### Problem statement
Every entry below must be transcribed word for word, and the images must be left out.

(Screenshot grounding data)
..............................
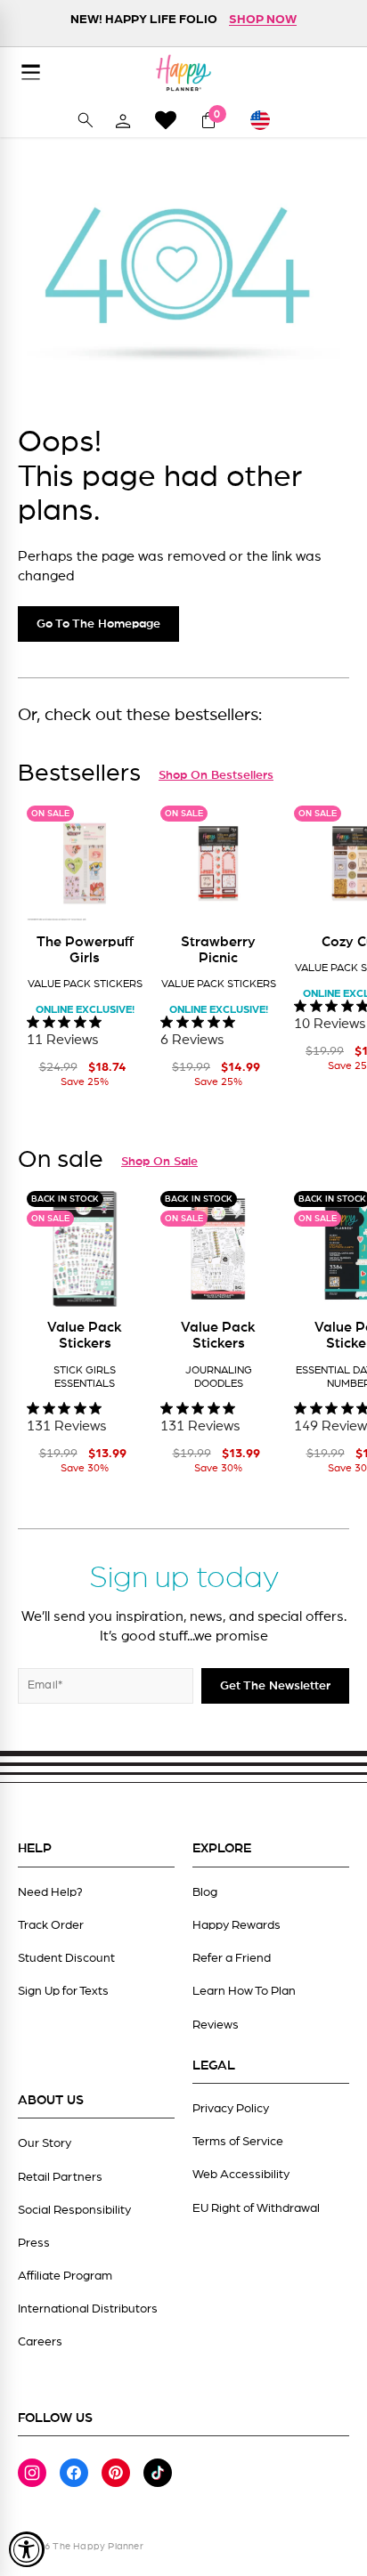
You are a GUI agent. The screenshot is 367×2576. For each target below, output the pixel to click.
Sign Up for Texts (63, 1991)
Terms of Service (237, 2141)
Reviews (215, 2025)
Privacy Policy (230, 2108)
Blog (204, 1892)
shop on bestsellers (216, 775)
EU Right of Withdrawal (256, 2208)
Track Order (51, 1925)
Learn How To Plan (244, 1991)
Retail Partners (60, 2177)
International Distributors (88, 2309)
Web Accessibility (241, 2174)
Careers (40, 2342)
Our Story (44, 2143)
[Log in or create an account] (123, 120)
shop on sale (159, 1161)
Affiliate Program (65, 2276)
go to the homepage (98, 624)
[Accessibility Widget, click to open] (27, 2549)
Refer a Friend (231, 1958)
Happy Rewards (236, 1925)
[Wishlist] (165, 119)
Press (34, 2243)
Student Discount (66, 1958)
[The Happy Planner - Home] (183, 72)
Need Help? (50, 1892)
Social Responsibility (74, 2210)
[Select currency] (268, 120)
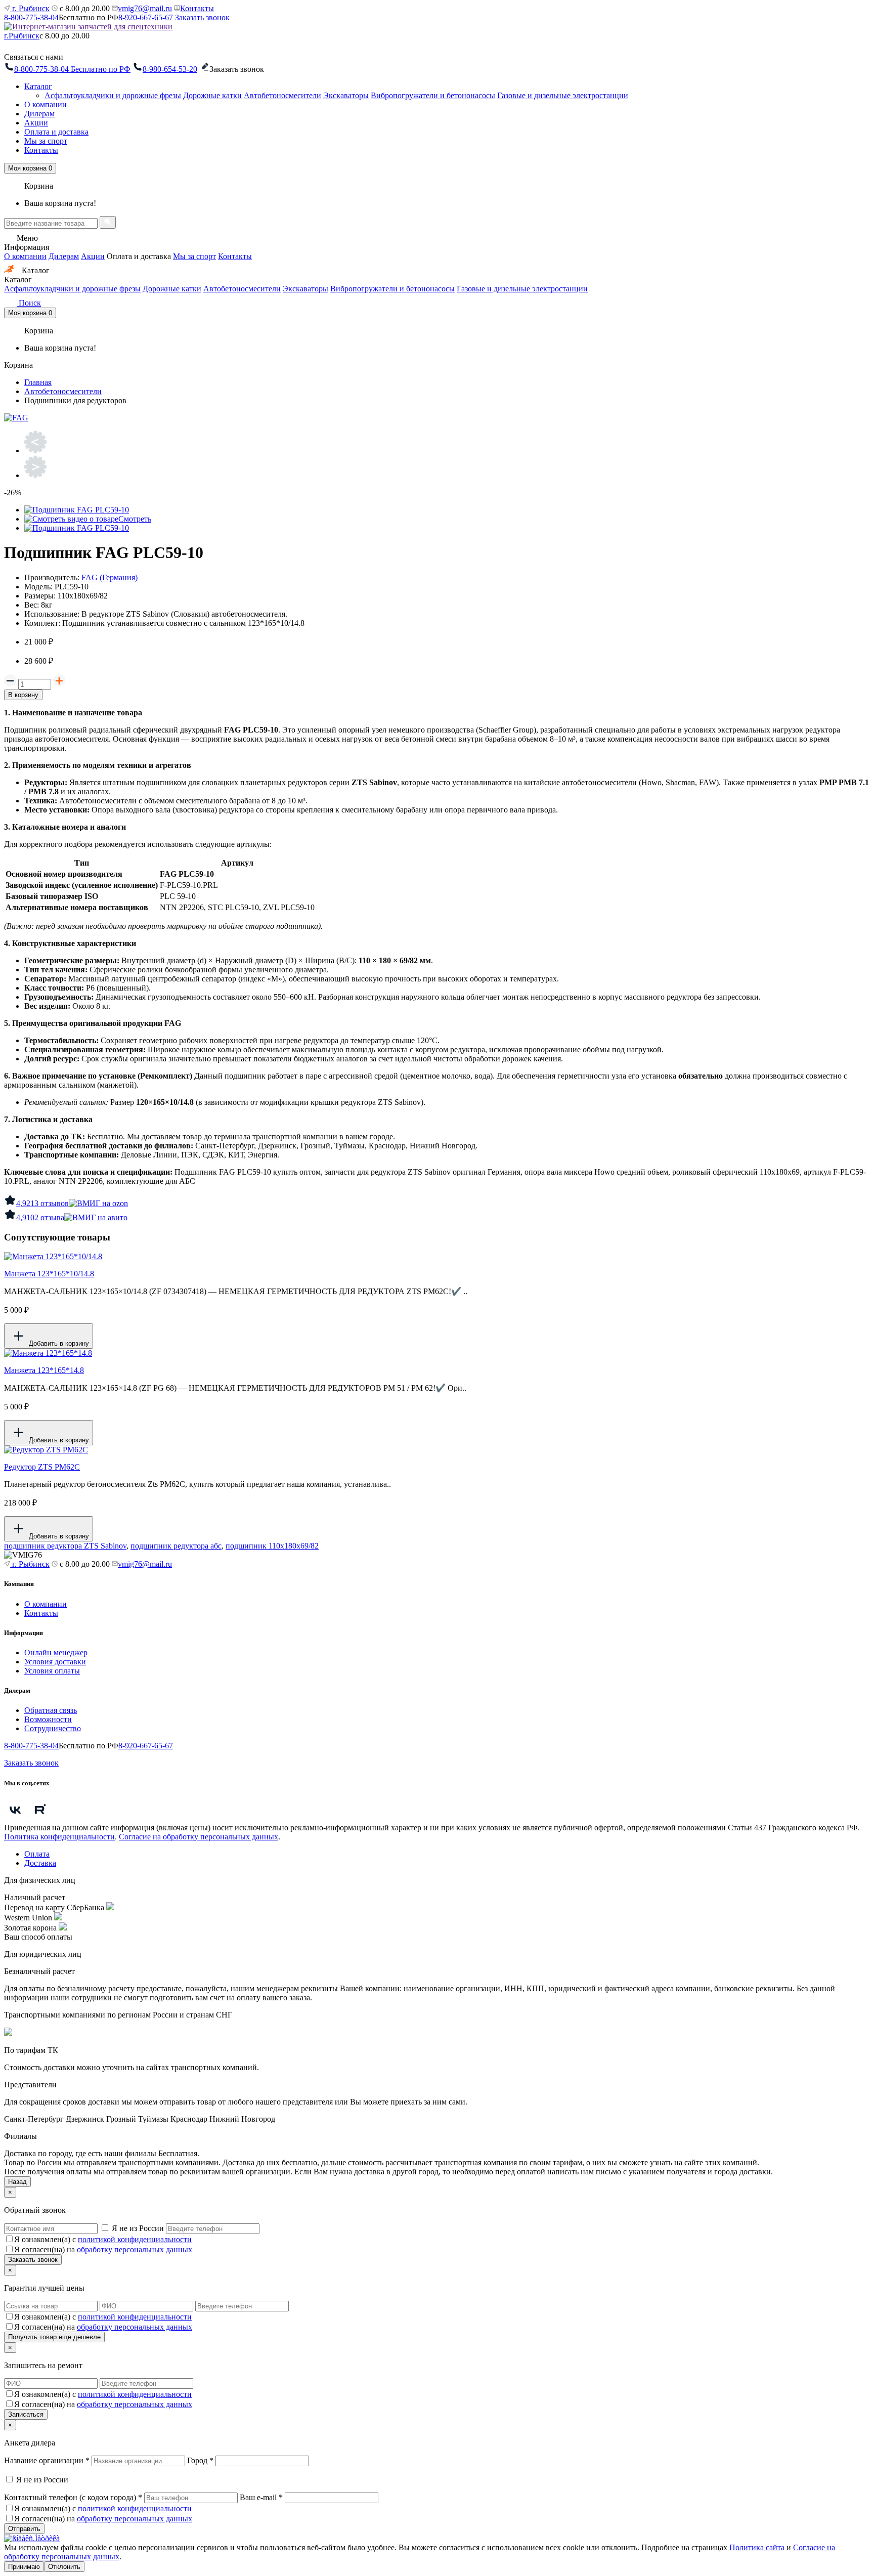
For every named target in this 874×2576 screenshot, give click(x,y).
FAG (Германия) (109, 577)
..............................
### Solution to this task
You are a GUI agent. The screenshot is 367×2576. For each target below, output the pixel to click.
Sign Up for Texts (63, 1991)
Terms of Service (237, 2141)
Reviews (215, 2025)
Privacy Policy (230, 2108)
Blog (204, 1892)
shop on bestsellers (216, 775)
EU Right of Withdrawal (256, 2208)
Track Order (51, 1925)
Learn How To Plan (244, 1991)
Retail Partners (60, 2177)
International Distributors (88, 2309)
Web Accessibility (241, 2174)
Careers (40, 2342)
Our Story (44, 2143)
[Log in or create an account] (123, 120)
shop on sale (159, 1161)
Affiliate Program (65, 2276)
go to the homepage (98, 624)
[Accessibility Widget, click to open] (27, 2549)
Refer a Friend (231, 1958)
Happy Rewards (236, 1925)
[Wishlist] (165, 119)
Press (34, 2243)
Student Discount (66, 1958)
[The Happy Planner - Home] (183, 72)
Need Help? (50, 1892)
Social Responsibility (74, 2210)
[Select currency] (268, 120)
For every named target in this 874×2576 screenshot, give click(x,y).
FAG (Германия) (109, 577)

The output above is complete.